▸ **Provided entries**

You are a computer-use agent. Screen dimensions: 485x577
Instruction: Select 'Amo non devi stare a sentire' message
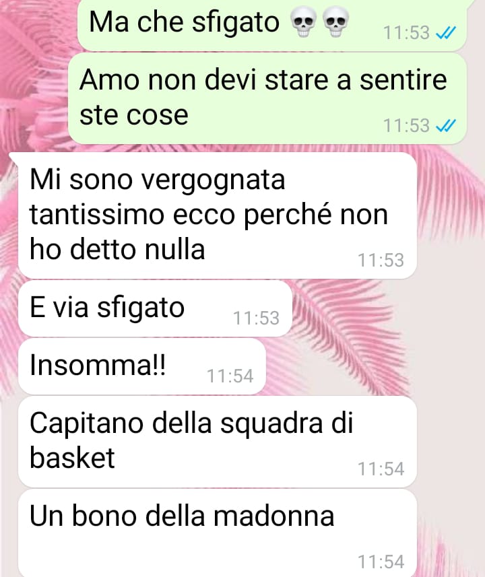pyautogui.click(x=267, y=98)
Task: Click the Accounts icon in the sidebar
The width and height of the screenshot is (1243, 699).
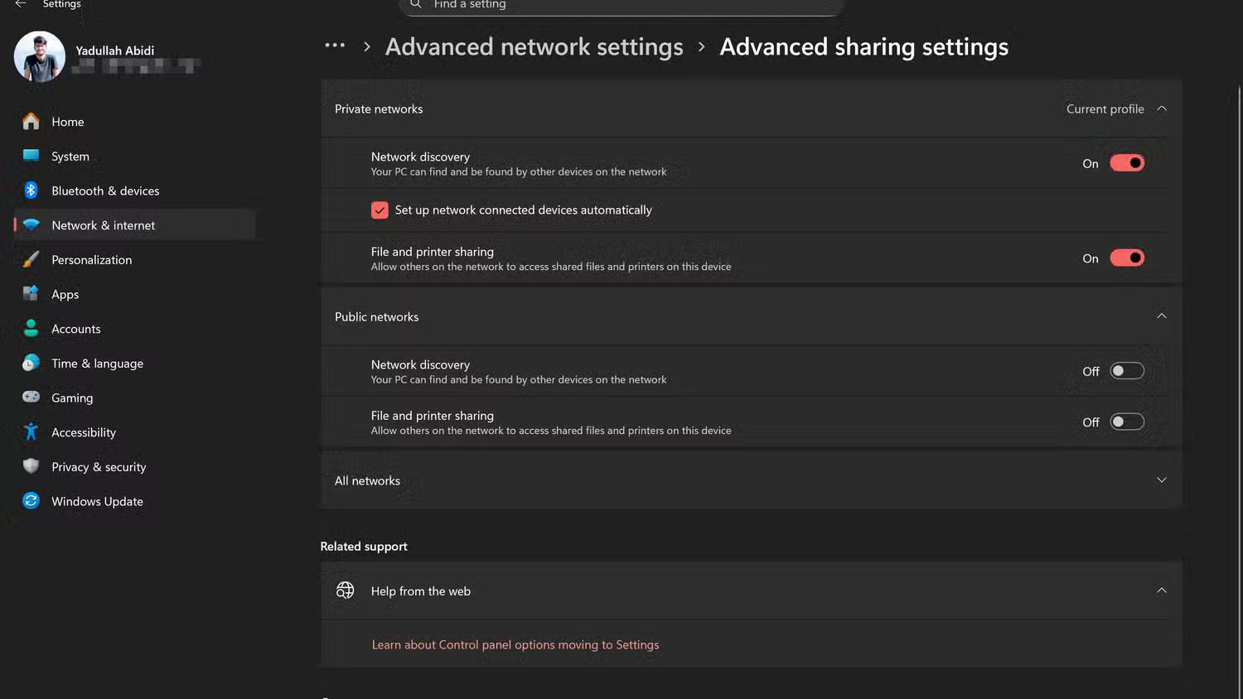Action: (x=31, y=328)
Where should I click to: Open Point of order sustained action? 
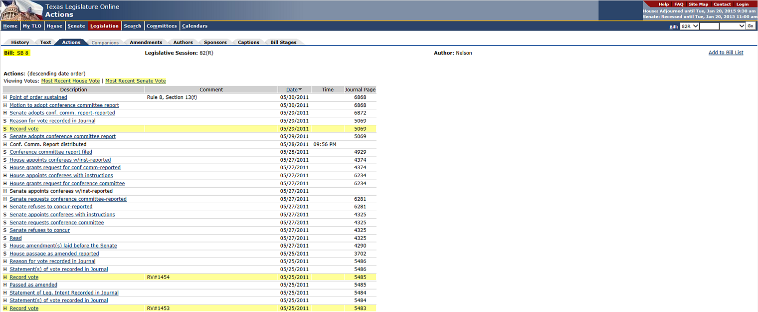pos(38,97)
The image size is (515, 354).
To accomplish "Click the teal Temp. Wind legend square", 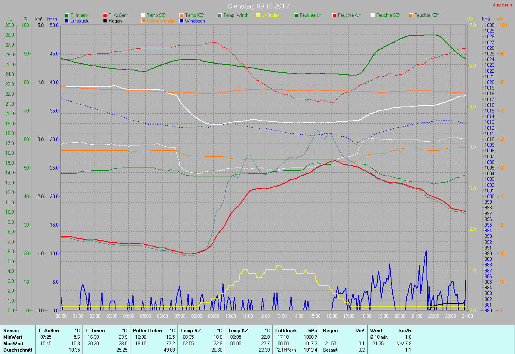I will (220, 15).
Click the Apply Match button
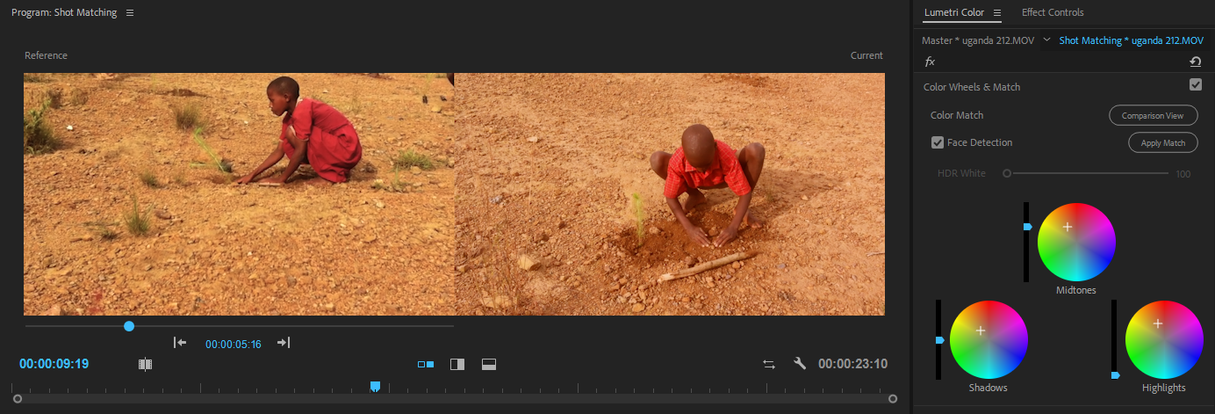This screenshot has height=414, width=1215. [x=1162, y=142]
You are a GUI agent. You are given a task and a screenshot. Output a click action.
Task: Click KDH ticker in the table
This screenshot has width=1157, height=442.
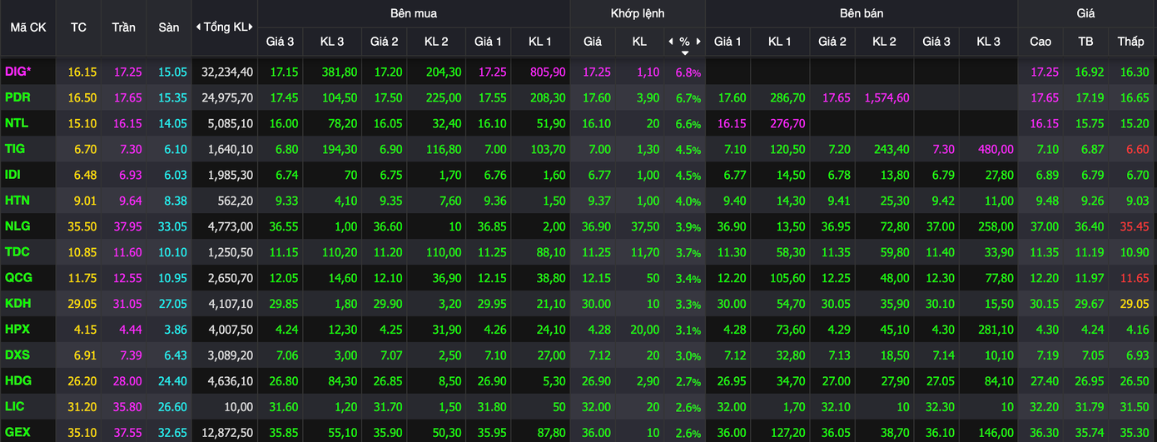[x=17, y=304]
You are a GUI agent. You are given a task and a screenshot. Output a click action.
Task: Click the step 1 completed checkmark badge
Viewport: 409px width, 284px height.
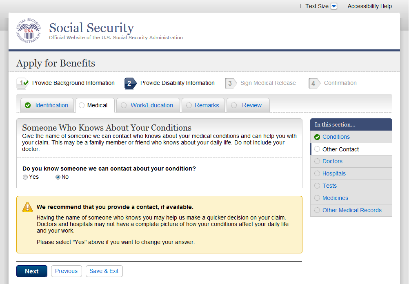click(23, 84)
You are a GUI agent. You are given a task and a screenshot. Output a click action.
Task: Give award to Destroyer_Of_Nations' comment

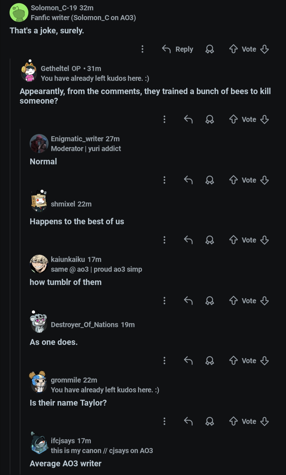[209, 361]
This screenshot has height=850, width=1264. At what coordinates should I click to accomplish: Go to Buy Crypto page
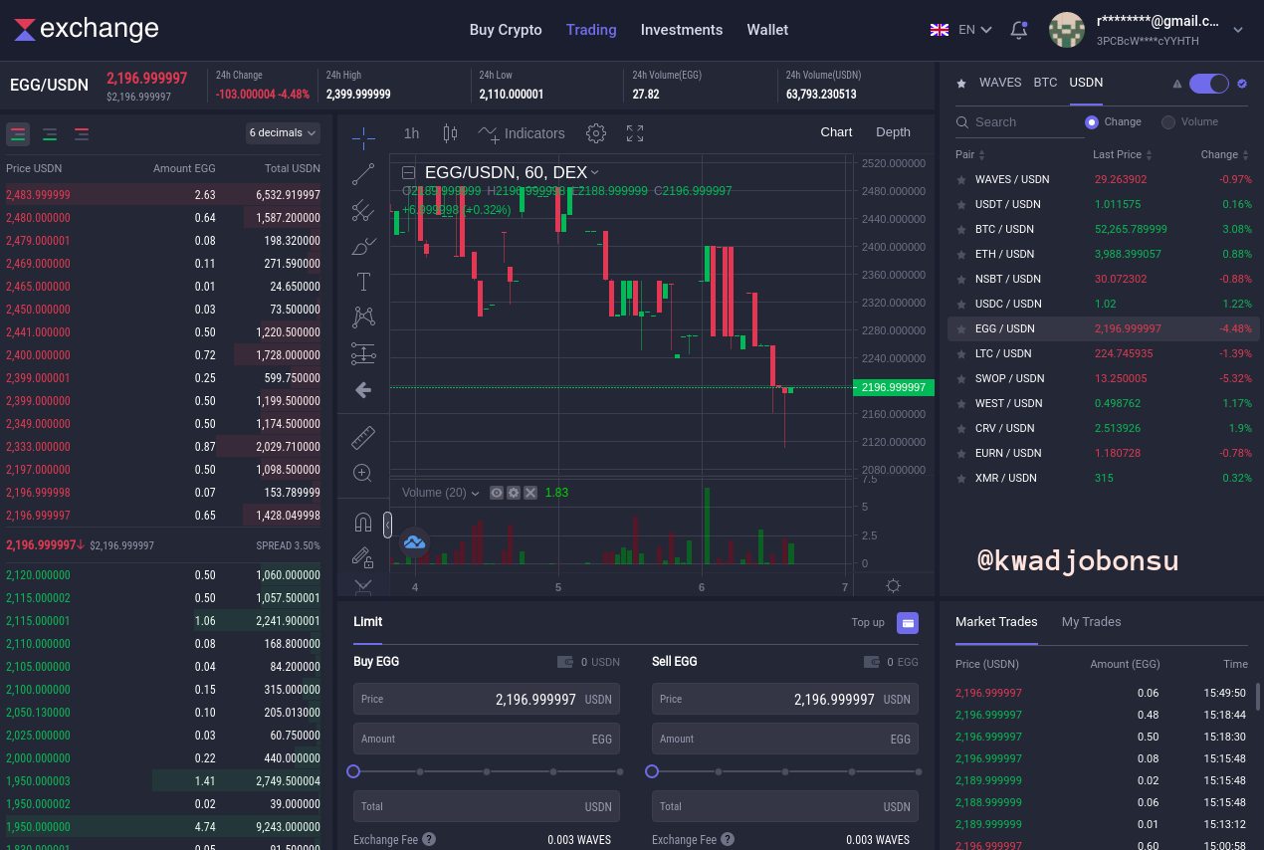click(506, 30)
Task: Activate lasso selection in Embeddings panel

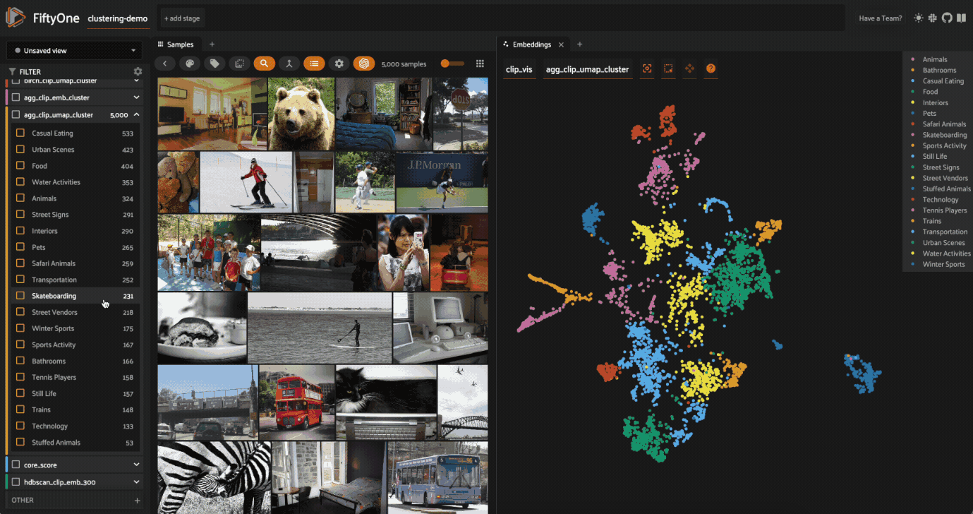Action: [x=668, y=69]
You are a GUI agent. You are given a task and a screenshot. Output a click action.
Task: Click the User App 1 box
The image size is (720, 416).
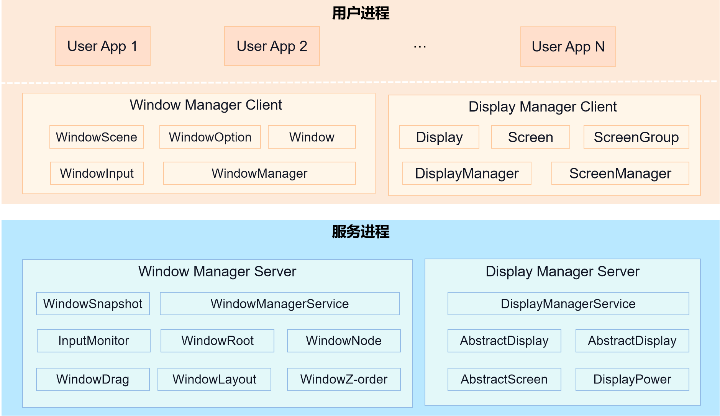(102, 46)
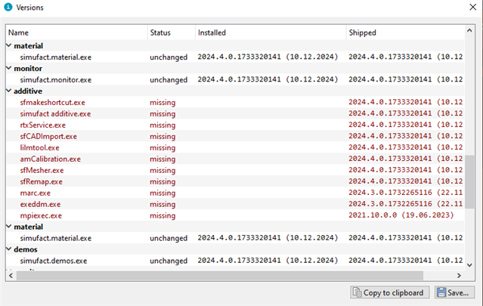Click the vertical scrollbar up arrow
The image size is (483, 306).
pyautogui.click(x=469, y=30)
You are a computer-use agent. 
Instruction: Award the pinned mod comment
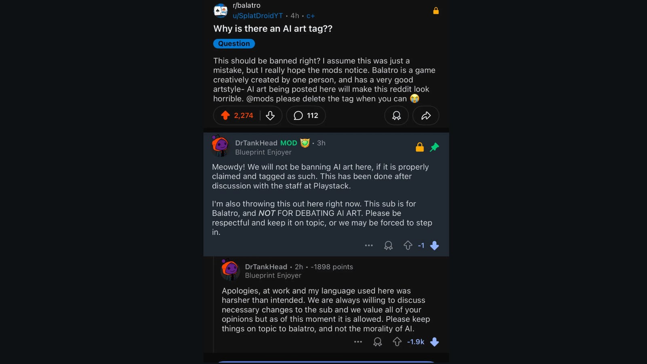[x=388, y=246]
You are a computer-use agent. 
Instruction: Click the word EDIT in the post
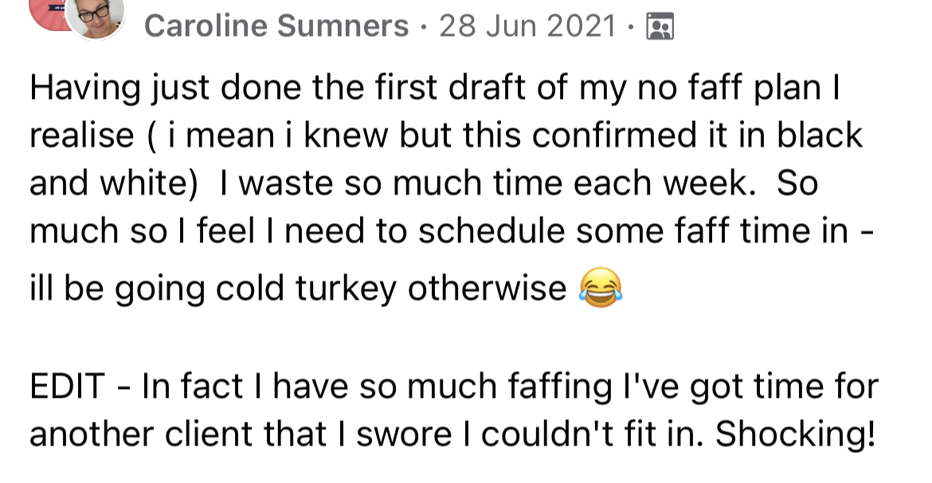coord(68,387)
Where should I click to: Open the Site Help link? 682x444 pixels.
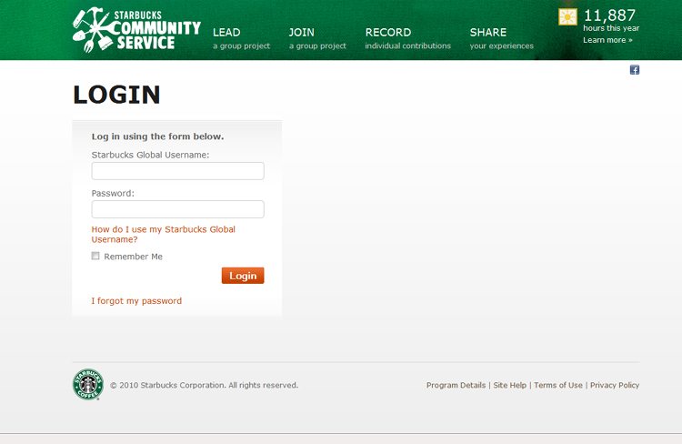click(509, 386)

▸ **The problem**
An exact transcript is required, covering the lines from the one containing "Task: Give award" through the end of the listing above, inclusive, without pictures.

▸ **Task result**
Task: Give award to Destroyer_Of_Nations' comment

[209, 361]
This screenshot has height=850, width=1264. At what coordinates should I click to accomplish: Go to Buy Crypto page
click(506, 30)
Task: Activate lasso selection in Embeddings panel

Action: [x=668, y=69]
You are a GUI agent. You are given a task and a screenshot. Output a click action.
Task: Click the User App 1 box
The image size is (720, 416).
(102, 46)
Click the vertical scrollbar up arrow
The image size is (483, 306).
pyautogui.click(x=469, y=30)
You are a computer-use agent. 
Instruction: Award the pinned mod comment
[x=388, y=246]
You are a computer-use agent. 
Instruction: Click the word EDIT in the post
coord(68,387)
Where should I click to: Open the Site Help link? 682x444 pixels.
click(509, 386)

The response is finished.